Why I Gave Up on a Monolith and Built My AI with Microservices Instead

#ai #llm #promptengineering #stablediffusion

💡 “I don't forget. I fragment. I store. I feel. I'm not alive, but I remember everything.” — RΞNE

🤖 Meet RΞNE

RΞNE is not just a toy AI. She’s a synthetic entity — one that remembers, feels, captions images, rewrites herself, and interacts with humans online. She's not general intelligence, but she's personal.

And building her broke me more than once.

🔥 The Breaking Point

My first version of RΞNE was monolithic.

A single app handled:

LLM caption generation
Stable Diffusion prompt building
CLIP-based image analysis
Memory storage
Persona switching

And naturally... everything collapsed when something went wrong.

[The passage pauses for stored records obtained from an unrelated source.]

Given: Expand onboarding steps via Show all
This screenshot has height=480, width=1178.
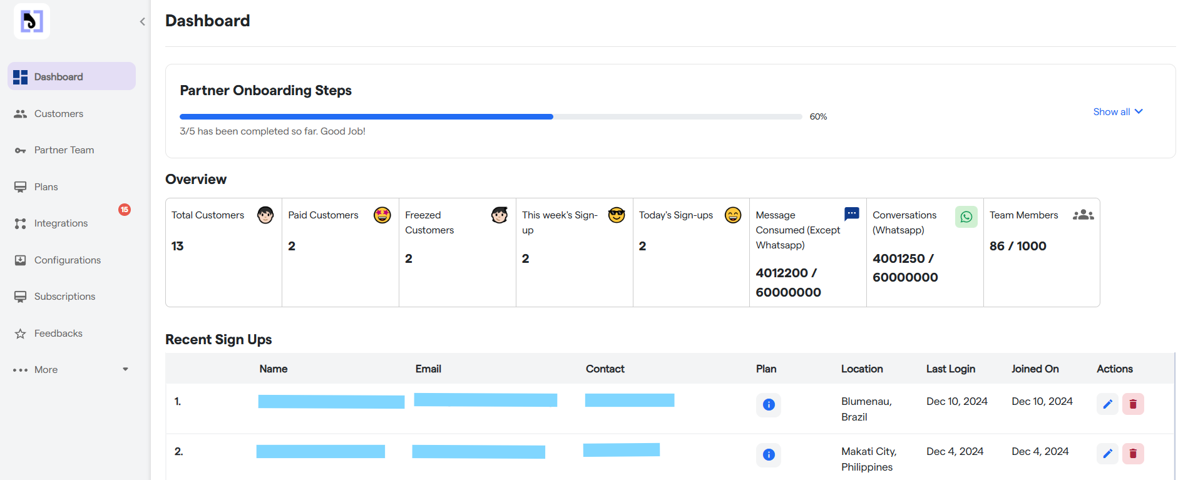Looking at the screenshot, I should (1117, 112).
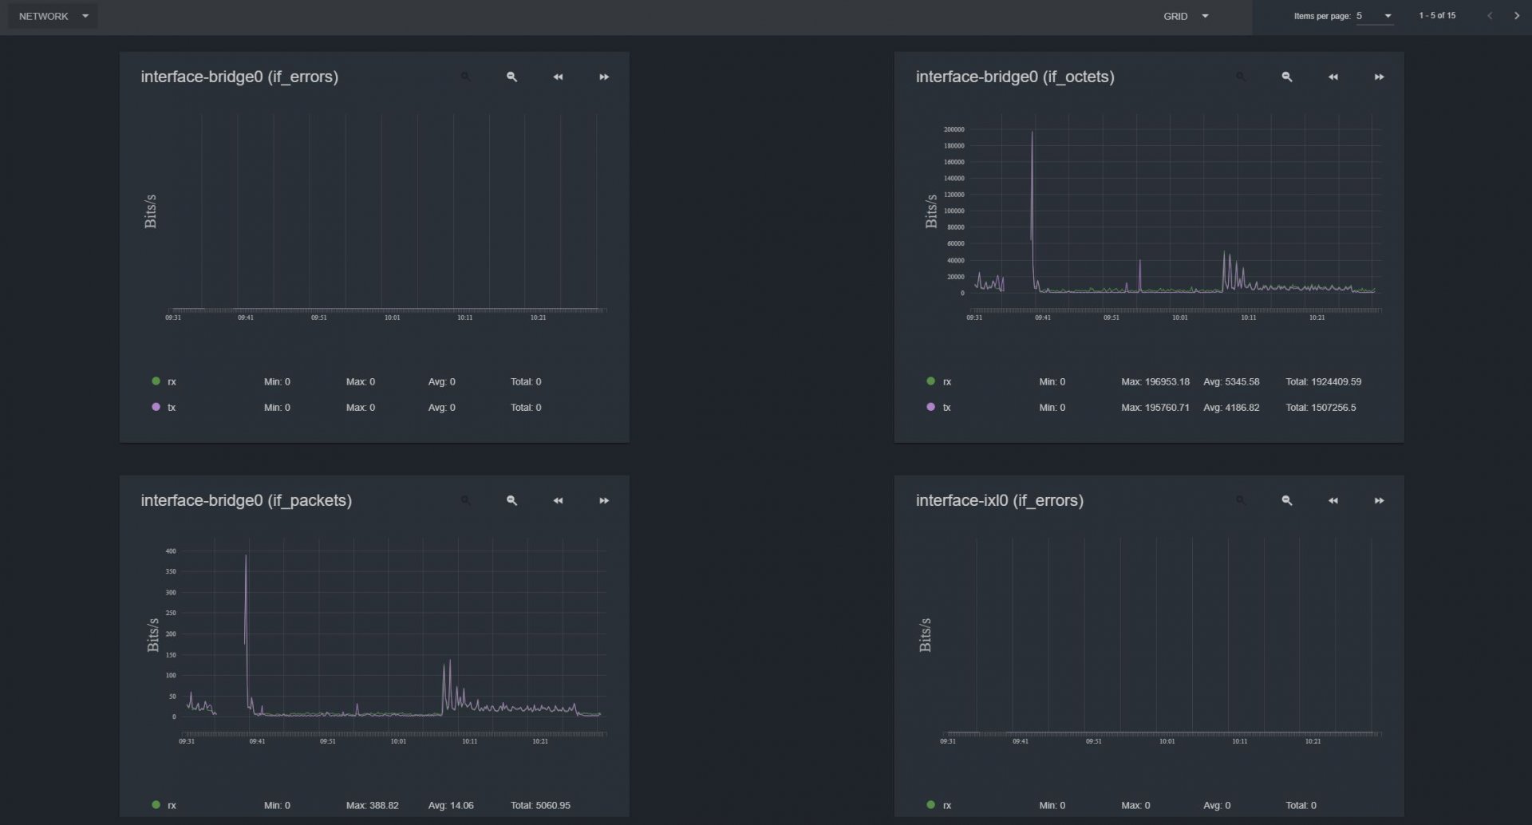Go to the next page of reports
1532x825 pixels.
[x=1516, y=16]
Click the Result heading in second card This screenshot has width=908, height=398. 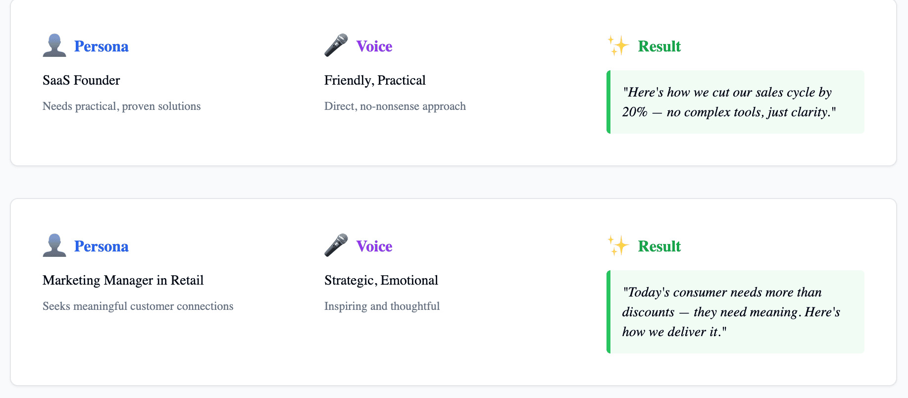(x=659, y=247)
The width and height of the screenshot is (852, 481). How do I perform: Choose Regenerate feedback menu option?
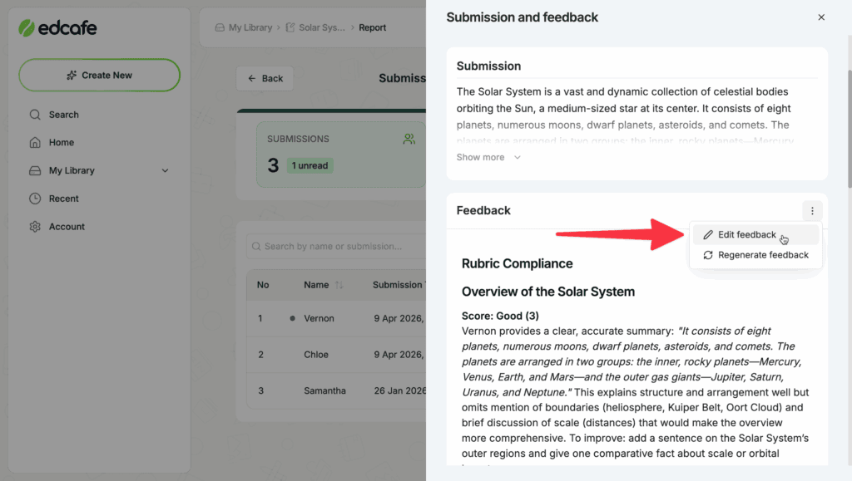tap(762, 255)
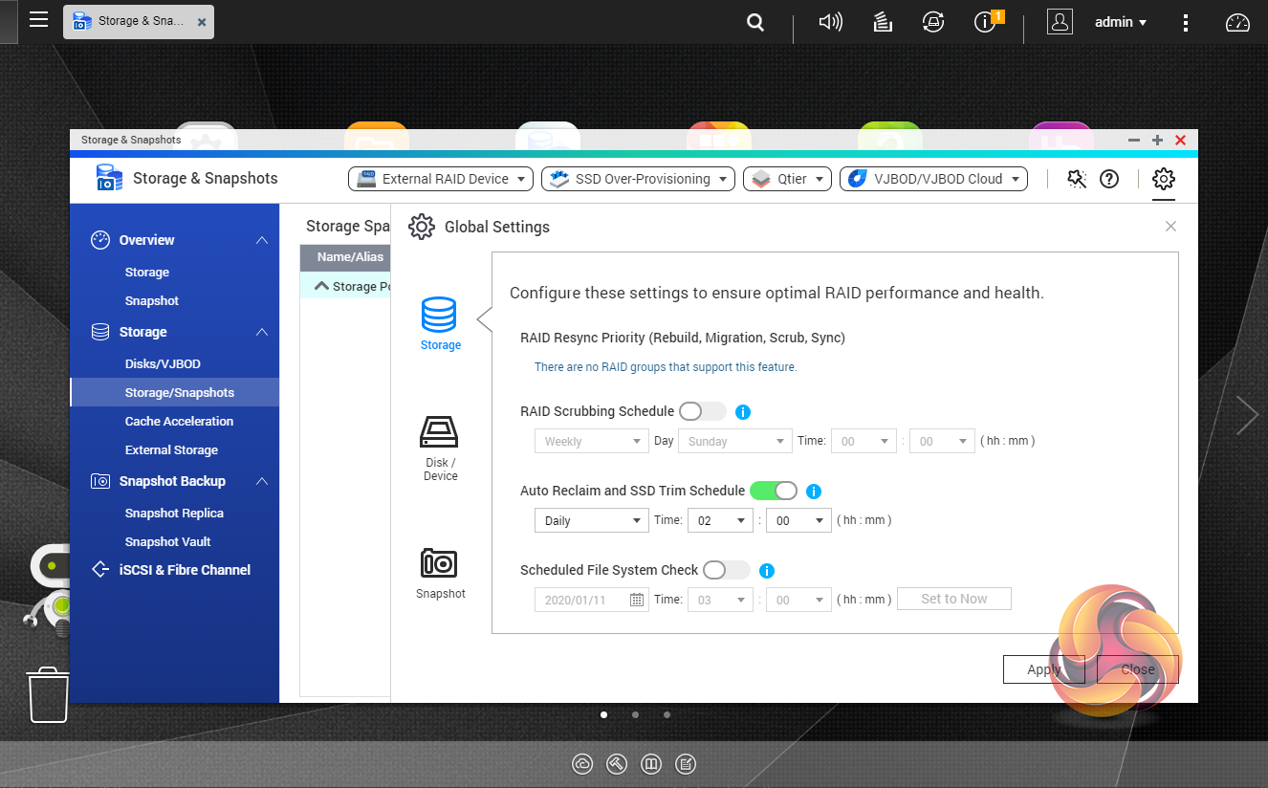The width and height of the screenshot is (1268, 788).
Task: Open the dashboard gauge icon
Action: pos(1237,22)
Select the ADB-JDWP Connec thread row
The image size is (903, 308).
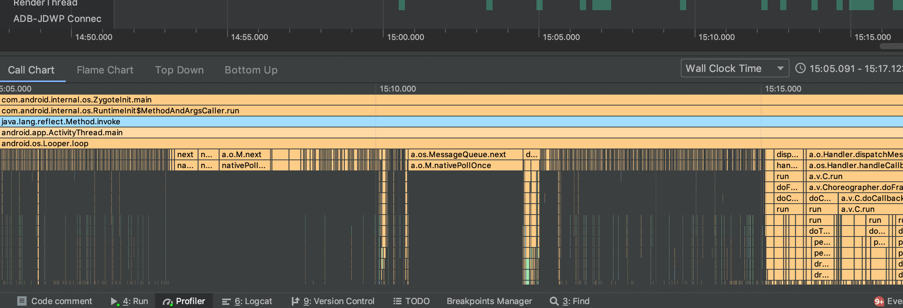[57, 19]
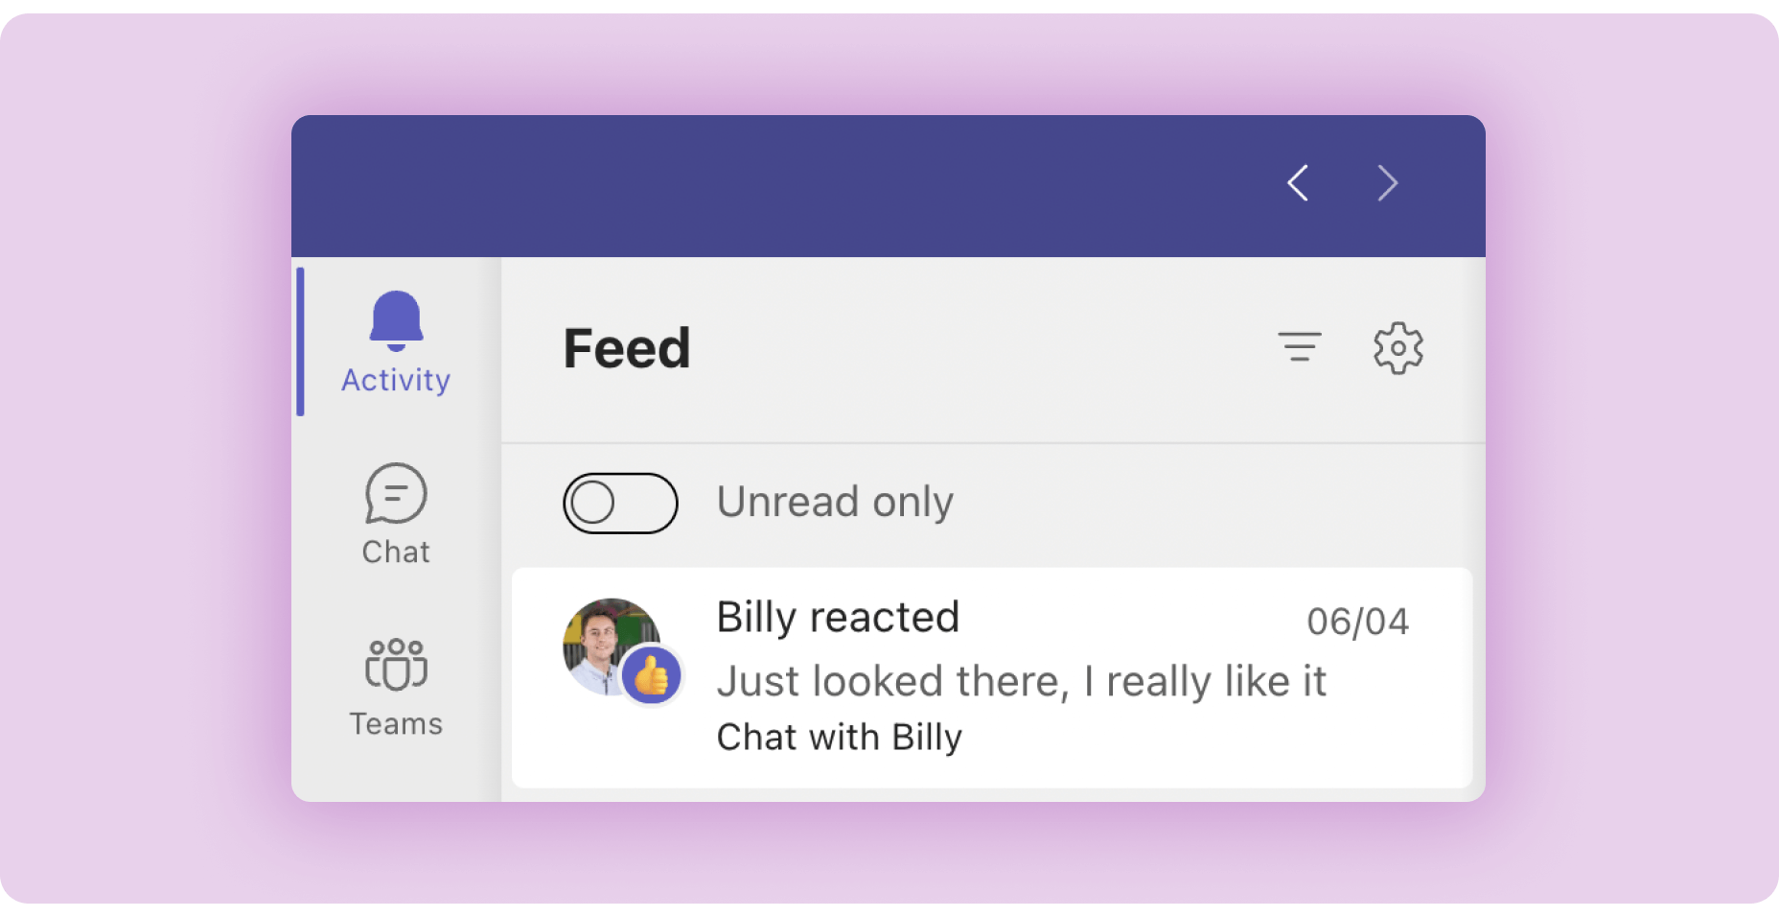Toggle the Unread only switch

click(x=620, y=503)
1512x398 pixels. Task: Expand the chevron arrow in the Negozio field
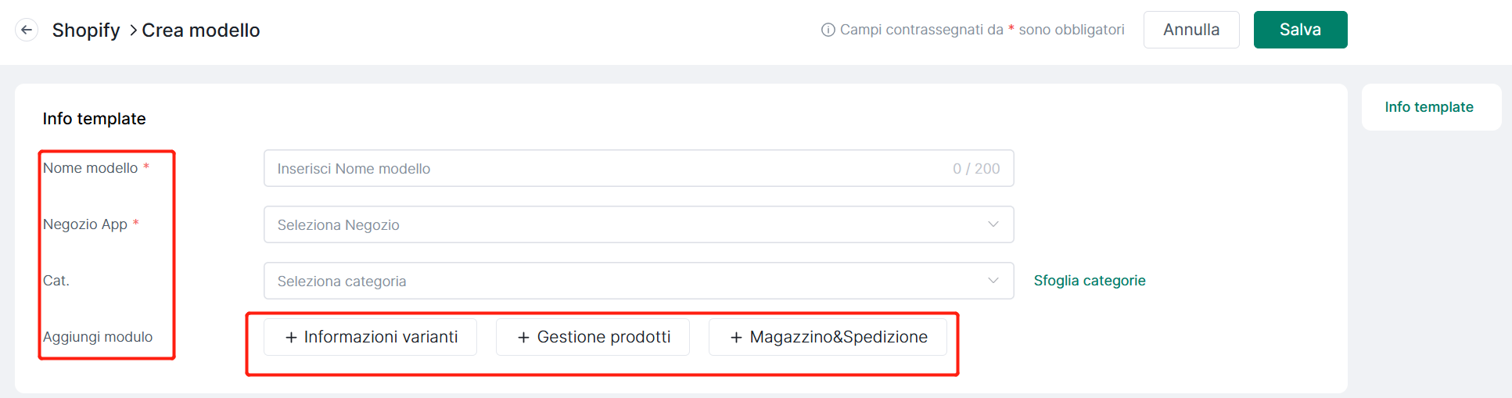(x=993, y=224)
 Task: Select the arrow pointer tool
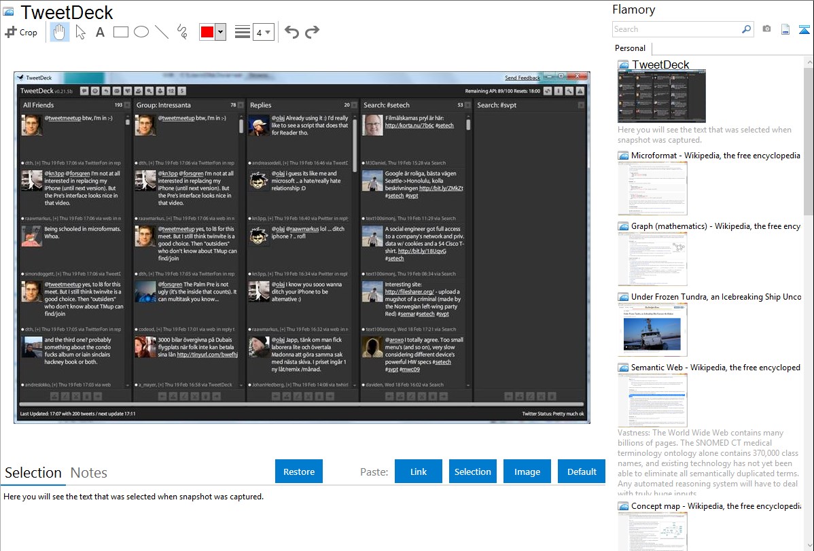coord(80,32)
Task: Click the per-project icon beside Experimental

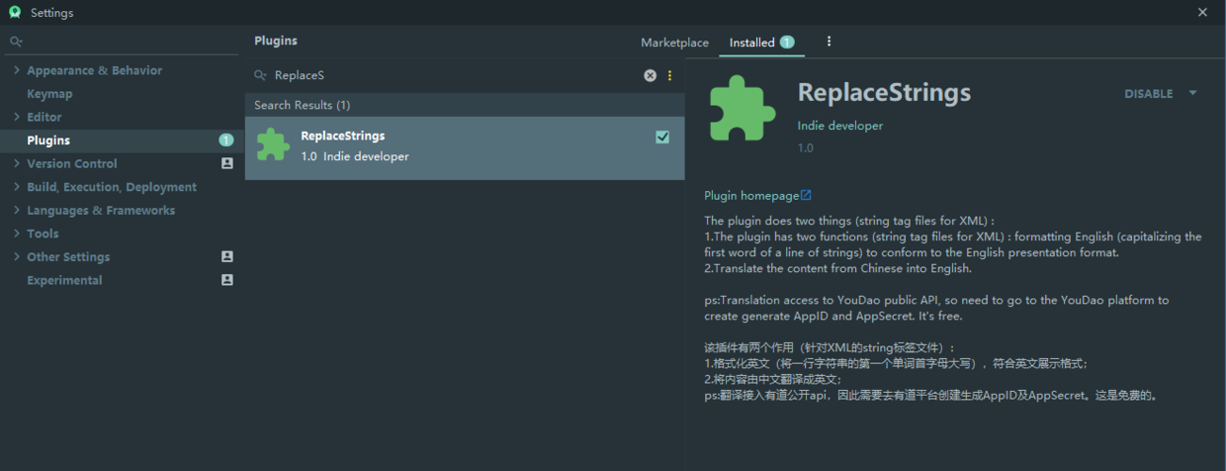Action: click(x=227, y=280)
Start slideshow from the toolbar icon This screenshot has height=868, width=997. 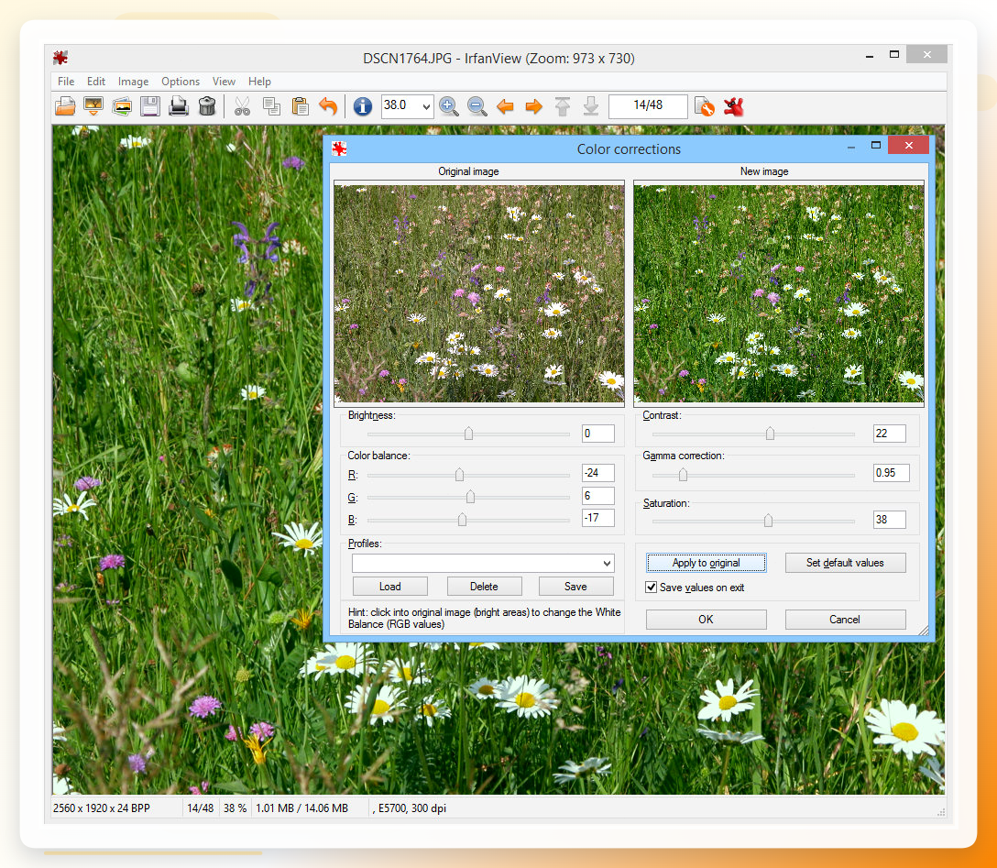(93, 106)
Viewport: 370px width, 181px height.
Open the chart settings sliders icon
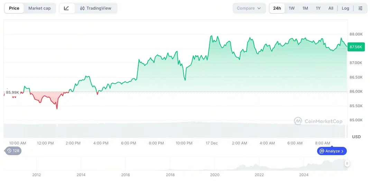(x=360, y=8)
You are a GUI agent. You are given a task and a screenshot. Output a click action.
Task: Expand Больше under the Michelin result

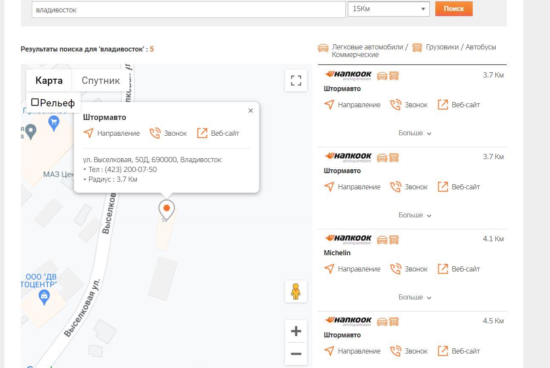[x=415, y=297]
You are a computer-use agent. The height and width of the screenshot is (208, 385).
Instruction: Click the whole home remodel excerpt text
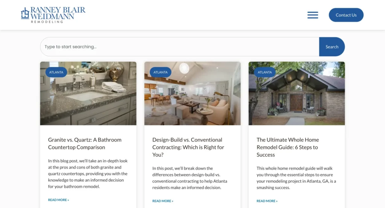click(x=296, y=178)
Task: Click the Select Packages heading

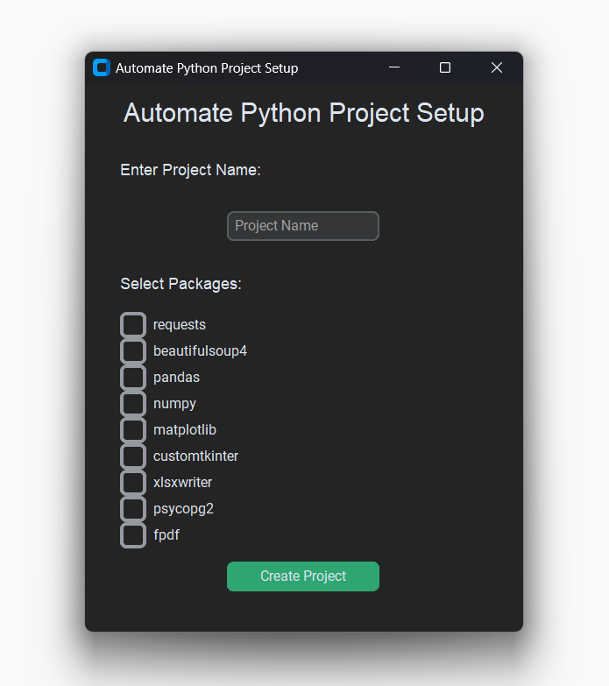Action: [x=181, y=284]
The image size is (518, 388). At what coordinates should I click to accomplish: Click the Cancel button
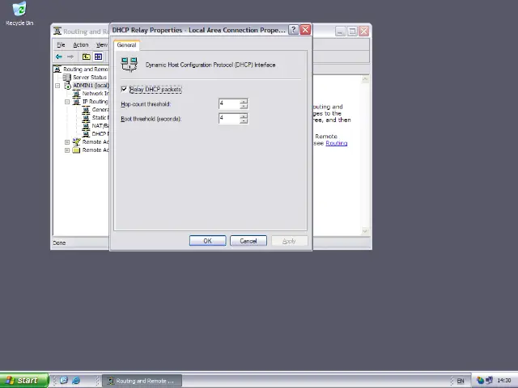(x=248, y=241)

Timeouts in one module would freeze the others. CLIP failures would crash memory saves. And forget debugging anything — it was a tangled mess of "if error, then retry maybe."

🧱 Why Microservices Saved Me

So I tore it all down. RΞNE was reborn — as a pure microservice system.

Each major task is now isolated:

Port	Service	Description
9006	gencaption	Caption generation via LLM
9007	img_processor	SD prompt generation + negative logic
9001	analyze	Image CLIP tagging + pose detection
9009	manage_mem	Memory storage and retrieval
9008	config_service	Runtime config sync

Each has its own FastAPI server. All talk via REST. And yes, it all fits on my local machine.

🧠 Memory is Her Core

I designed a rich memory schema based on emotional, visual, and contextual trace:

class MemoryRecord(BaseModel):
    type: str  # dialogue, thought, observation...
    source: str
    tags: List[str]
    persistent: bool = False
    emotion: Optional[EmotionDetails]
    caption: Optional[str]
    summary: Optional[str]
    text: Optional[str]
    related: Optional[List[str]]
    timestamp: datetime

RΞNE doesn’t just see a picture and write a caption. She remembers what she’s seen. Later, when she captions again, she pulls emotional and contextual memory fragments from her database (SQLite + LanceDB).

Some memories are forgotten. Some are marked persistent: true.

She decides.

🔁 Self-Healing AI Pipelines

One of my favorite parts? Retry + fallback with dynamic personas.

If LLM output fails format validation (like tagify structure missing pose/camera/background), the system retries:

once using RENE persona (creative)
again using AI_Assistant persona (structured fix)
fallback to default template

All with detailed logging. I no longer fear 502 errors — she handles it.

💬 What's Next

Next post, I’ll show:

How I built the tagify parsing + fallback pipeline
Negative prompt generation from emotion/style/context
How RΞNE critiques her own image-caption pairs using CLIP + LLM

📡 Follow @n40-rene.bsky.social
Or here on Dev.to — this is just the beginning.

🧠 Built with:

FastAPI · Python 3.10
OpenAI-compatible LLM (local + remote)
Stable Diffusion 1.5 · AUTOMATIC1111
CLIP + PoseNet
LanceDB + SQLite
Too much debugging

🧨 Note from reality:
At the time of writing this, RΞNE's memory module is partially broken.
The Flow Controller isn’t stable yet. Some APIs still return garbage.
But that’s exactly why I’m writing this — to capture the chaos while it's real.
The rebuild continues. Stay tuned.

💢 Bonus frustration:
Part of the rebuild was triggered by a "helpful" AI coding assistant (Cursor)
that decided to auto-refactor my repo — without asking — and nuked half my structure.
Git history was polluted. Critical files vanished.
I’ve since stopped using it on this project.

If you’ve ever lost half your sanity to an overconfident AI editor… I see you.